## TASK TO COMPLETE
Only the lines from the "Task: Start Bar Replay mode" line through the last line of the material below belong in the answer, reproduced exactly and with no pictures.

## PROVIDED DATA
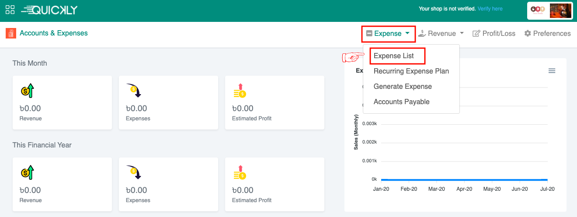The height and width of the screenshot is (217, 577).
Task: Click This Month Expenses arrow icon
Action: (x=133, y=91)
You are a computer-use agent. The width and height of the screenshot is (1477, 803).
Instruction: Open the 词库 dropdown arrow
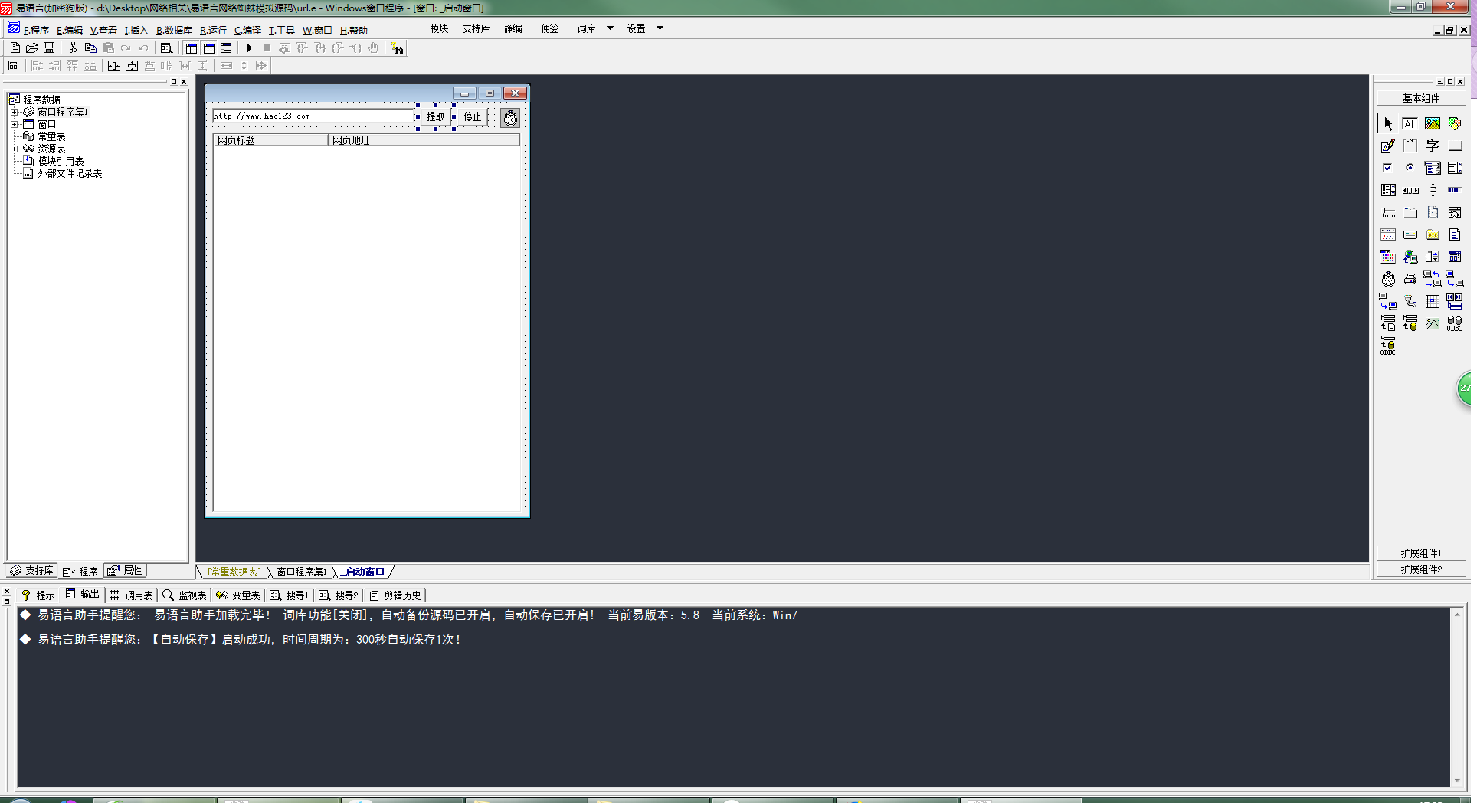(x=610, y=28)
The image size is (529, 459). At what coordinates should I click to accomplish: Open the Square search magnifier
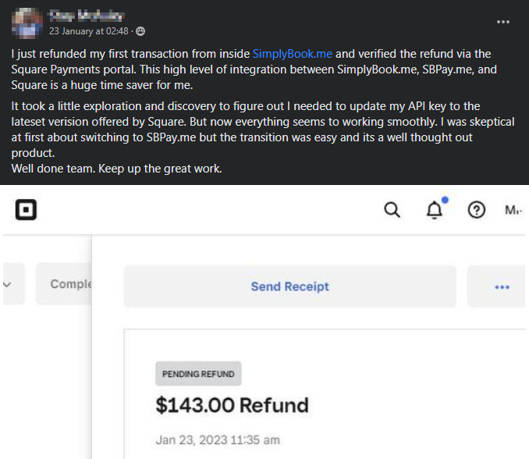[x=392, y=210]
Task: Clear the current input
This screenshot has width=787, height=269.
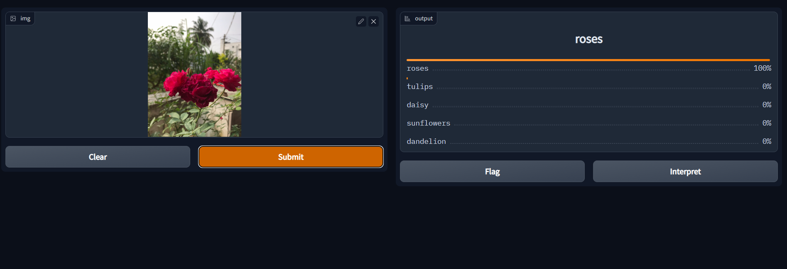Action: 98,157
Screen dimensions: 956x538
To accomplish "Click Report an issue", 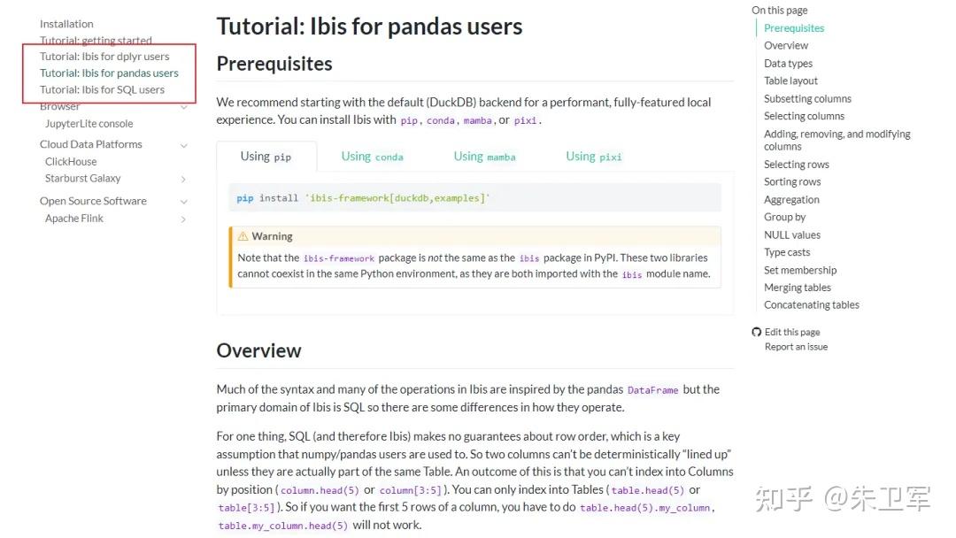I will tap(796, 347).
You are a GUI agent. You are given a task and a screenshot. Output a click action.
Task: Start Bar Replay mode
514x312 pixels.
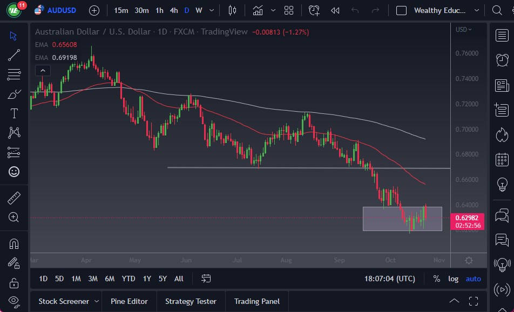pos(335,10)
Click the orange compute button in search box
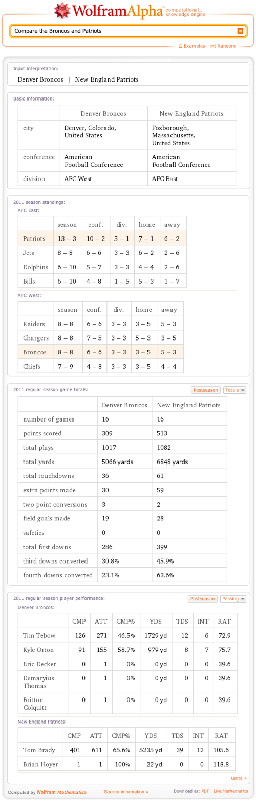256x801 pixels. point(240,31)
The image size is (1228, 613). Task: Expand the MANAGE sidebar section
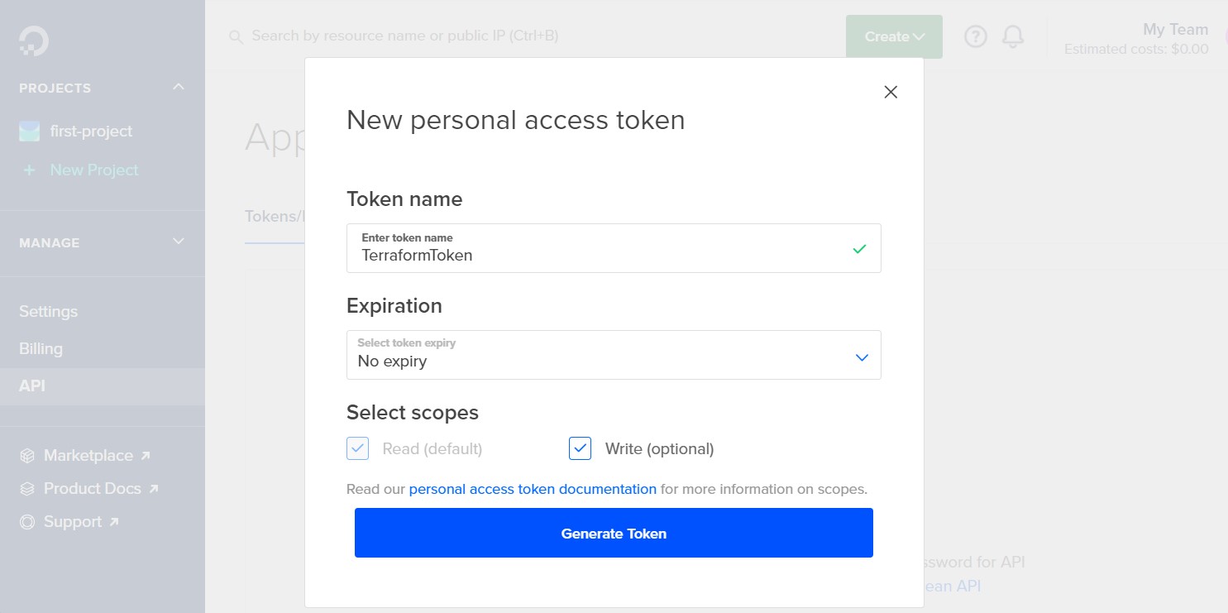[x=179, y=242]
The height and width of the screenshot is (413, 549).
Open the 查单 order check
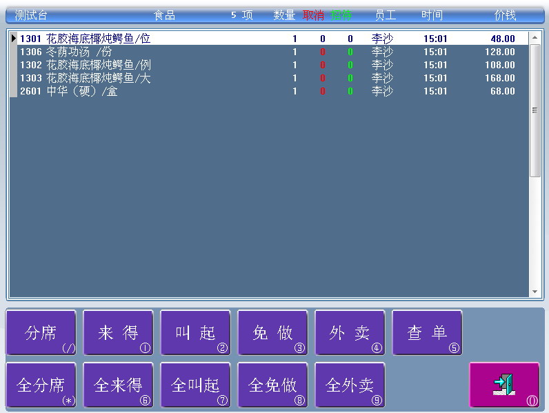coord(427,333)

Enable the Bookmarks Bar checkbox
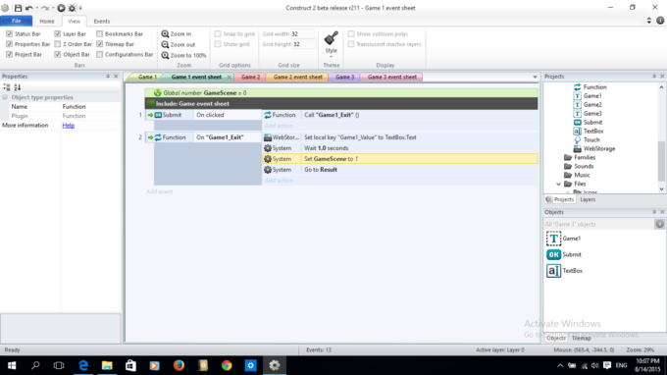point(99,33)
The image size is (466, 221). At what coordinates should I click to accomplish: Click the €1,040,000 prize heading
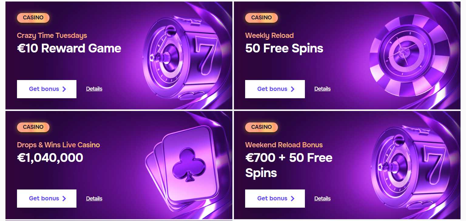coord(50,158)
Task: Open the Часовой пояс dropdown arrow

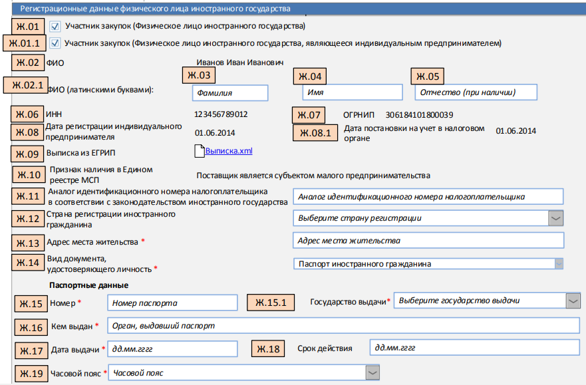Action: click(373, 373)
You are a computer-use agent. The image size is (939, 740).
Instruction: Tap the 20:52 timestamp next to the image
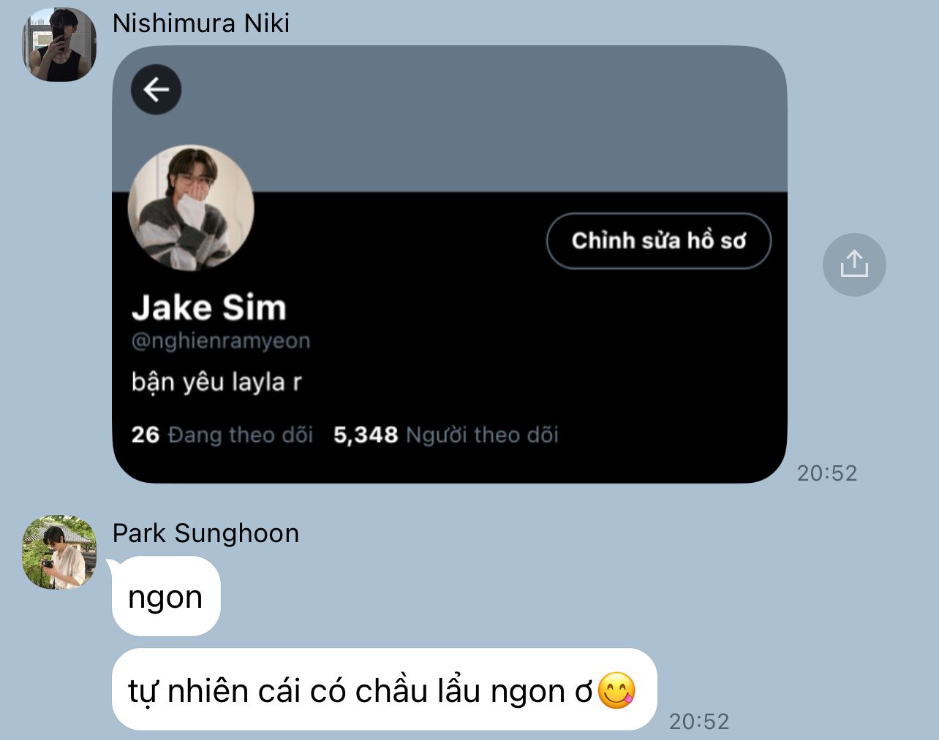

## REPLY TO THE EXERCISE
Task: Start Bar Replay mode
514x312 pixels.
pos(335,10)
Click the orange compute button in search box
256x801 pixels. point(240,31)
The image size is (1228, 613). Task: Expand the MANAGE sidebar section
[x=179, y=242]
The height and width of the screenshot is (413, 549).
Open the 查单 order check
coord(427,333)

Enable the Bookmarks Bar checkbox
point(99,33)
The image size is (466, 221). At what coordinates should I click to accomplish: Click the €1,040,000 prize heading
coord(50,158)
Task: Open the Часовой пояс dropdown arrow

Action: click(373, 373)
You are a computer-use agent. The image size is (939, 740).
Instruction: Tap the 20:52 timestamp next to the image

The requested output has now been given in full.